Les villages qui lui firent allégeance et se placèrent sous sa protection, ont de quoi se rassurer. Pourtant, comment ne pas sentir sur soi, un regard circulaire de vigie – et de potentat doué d'ubiquité ? Un regard qui, pierraille ou neige, jamais ne cille, n'importe la saison. Seul l'aigle – dont il est le miroir, dit le poète – peut soutenir la vue d'un sommet brasillant de clairvoyance, qui ne vous propose, quand on lève les yeux, que l'immaculé des régions polaires.
*
    Au-delà de la formidable échine du Ventoux – une échine de bison aux énormes vertèbres blanches – qui rappelle les arrière-plans des estampes japonaises, ce n'est plus l'universelle sécheresse de la Basse-Provence ; et si le cri des cigales passe encore l'espace au crible, le bruit des eaux courantes lui apporte un soubassement qui se retrouve en chaque vallon encombré d'osier, de tilleuls et d'érables ; empâté d'une herbe verte à peine plus mince et rêche qu'en plaine.

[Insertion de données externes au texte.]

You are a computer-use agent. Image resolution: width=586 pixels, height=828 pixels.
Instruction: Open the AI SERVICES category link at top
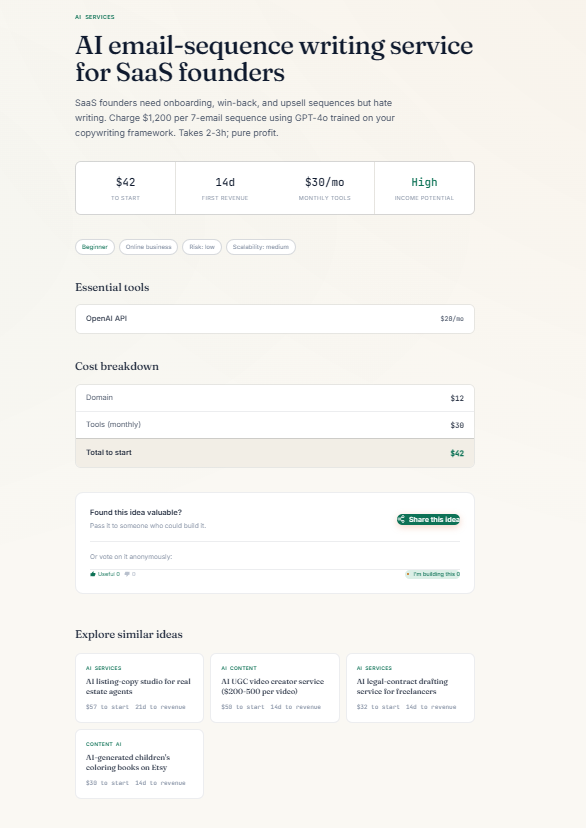tap(94, 17)
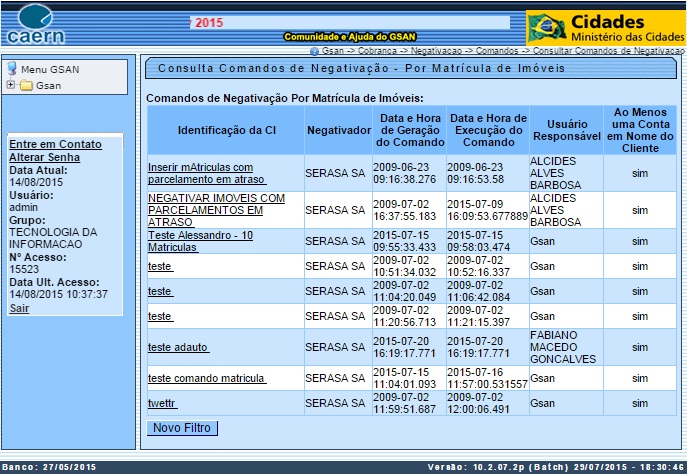The width and height of the screenshot is (687, 474).
Task: Click the Menu GSAN computer icon
Action: (12, 69)
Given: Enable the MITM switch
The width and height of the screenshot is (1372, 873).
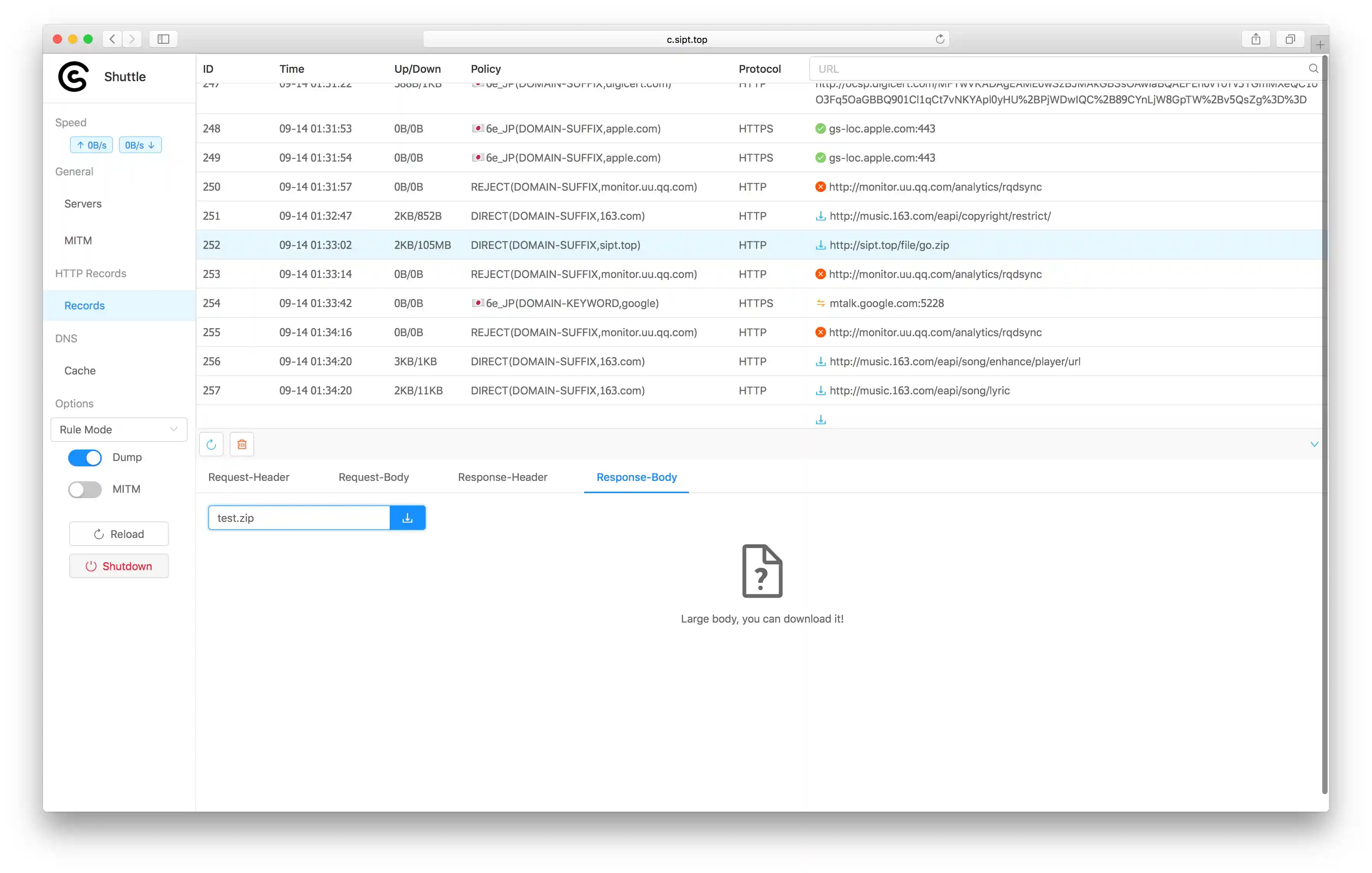Looking at the screenshot, I should 85,489.
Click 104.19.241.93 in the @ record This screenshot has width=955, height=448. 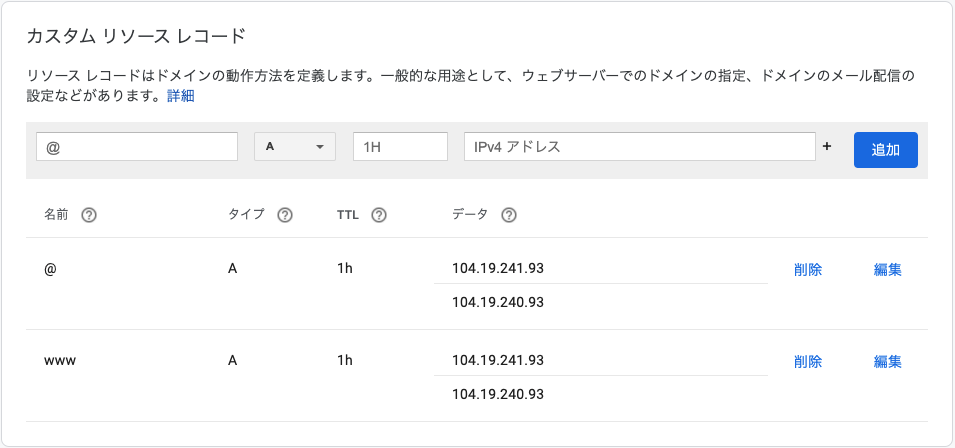pyautogui.click(x=498, y=268)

    Le Ventoux écrase le paysage de sa neige sale, ou fanée. La profonde érosion – digité – de ses collines en fait d'énormes pieds de pachydermes, ou parfois des replis, des fanons qu'on eût taillés dans leur peau épaisse. Dominant les vallées occupées par la vigne et les abricotiers, des falaises rebroussées, plissées, affirment les droits de la carapace, de l'ossature.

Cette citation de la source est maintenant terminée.